- [THE PROBLEM]:
For the word "computer", return each line of the data in which it occurs.

..............................

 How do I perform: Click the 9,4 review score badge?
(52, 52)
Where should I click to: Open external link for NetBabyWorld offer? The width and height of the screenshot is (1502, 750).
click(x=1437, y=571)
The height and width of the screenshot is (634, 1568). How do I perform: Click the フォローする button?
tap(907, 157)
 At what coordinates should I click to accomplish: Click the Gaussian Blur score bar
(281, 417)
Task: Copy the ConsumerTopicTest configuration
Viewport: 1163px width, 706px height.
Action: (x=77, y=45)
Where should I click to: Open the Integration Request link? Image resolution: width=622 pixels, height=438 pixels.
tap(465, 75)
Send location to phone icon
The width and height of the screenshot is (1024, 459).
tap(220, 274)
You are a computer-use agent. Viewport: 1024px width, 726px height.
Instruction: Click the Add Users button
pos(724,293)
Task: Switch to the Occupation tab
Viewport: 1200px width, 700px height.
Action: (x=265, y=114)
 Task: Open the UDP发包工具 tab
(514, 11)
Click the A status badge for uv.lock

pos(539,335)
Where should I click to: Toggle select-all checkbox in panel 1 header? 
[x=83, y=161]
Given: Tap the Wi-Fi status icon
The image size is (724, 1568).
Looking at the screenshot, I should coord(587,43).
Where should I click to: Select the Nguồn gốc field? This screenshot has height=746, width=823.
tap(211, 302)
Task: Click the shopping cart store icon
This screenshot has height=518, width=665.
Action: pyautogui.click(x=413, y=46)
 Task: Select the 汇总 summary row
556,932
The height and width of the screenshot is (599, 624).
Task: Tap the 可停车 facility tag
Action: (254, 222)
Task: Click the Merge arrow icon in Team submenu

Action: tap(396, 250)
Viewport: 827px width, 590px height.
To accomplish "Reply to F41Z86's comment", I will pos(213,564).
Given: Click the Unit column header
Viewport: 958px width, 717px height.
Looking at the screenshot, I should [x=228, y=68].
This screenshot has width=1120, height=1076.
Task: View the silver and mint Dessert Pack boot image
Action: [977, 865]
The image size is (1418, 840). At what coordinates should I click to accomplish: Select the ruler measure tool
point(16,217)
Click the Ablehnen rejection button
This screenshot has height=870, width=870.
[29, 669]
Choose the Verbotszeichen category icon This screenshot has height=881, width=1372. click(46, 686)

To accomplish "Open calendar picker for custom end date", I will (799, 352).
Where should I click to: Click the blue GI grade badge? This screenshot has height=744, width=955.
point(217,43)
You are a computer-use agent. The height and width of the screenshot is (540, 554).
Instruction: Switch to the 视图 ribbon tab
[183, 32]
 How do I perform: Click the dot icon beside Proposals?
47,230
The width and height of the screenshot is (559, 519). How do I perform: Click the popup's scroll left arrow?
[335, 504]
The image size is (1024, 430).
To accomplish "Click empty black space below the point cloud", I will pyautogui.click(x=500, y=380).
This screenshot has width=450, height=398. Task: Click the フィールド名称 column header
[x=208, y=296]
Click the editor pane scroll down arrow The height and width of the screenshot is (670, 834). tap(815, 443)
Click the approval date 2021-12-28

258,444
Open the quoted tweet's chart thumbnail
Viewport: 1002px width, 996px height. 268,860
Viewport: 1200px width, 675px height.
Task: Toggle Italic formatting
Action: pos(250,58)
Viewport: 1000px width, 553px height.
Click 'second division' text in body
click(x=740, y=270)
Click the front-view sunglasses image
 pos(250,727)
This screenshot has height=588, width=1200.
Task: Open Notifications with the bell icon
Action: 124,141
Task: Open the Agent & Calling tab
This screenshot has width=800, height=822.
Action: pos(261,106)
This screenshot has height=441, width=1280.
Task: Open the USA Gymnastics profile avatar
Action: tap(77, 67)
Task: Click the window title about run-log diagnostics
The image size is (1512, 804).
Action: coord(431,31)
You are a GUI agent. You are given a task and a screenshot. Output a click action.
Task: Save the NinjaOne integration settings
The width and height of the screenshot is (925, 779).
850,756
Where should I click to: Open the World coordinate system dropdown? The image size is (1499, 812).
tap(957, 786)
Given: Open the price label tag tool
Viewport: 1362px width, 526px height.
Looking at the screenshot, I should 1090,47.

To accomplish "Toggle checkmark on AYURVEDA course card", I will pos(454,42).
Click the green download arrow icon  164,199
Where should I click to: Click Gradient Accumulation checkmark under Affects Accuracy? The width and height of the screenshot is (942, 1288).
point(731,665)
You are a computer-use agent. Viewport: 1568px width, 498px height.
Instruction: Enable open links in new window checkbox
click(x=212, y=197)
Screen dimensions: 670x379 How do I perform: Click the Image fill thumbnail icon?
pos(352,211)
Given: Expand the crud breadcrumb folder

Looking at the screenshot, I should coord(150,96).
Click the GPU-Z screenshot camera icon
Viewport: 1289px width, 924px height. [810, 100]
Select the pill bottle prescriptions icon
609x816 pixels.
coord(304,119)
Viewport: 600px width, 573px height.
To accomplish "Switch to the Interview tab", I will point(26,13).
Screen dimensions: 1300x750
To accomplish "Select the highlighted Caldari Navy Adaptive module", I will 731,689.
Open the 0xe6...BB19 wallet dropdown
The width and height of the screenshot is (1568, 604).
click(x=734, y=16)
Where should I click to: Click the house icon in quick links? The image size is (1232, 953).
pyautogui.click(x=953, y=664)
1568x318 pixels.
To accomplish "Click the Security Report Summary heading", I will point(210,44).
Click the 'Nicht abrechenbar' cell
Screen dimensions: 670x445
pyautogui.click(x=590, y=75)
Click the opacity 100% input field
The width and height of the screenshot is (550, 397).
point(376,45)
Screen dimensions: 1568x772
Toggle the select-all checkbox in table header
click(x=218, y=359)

..............................

- [ANSWER SECTION]:
You are a computer-use agent. Viewport: 1024px width, 726px height.
You are a computer-use agent. The height and width of the screenshot is (540, 554).
You are a computer-use agent. Viewport: 1568px width, 498px height.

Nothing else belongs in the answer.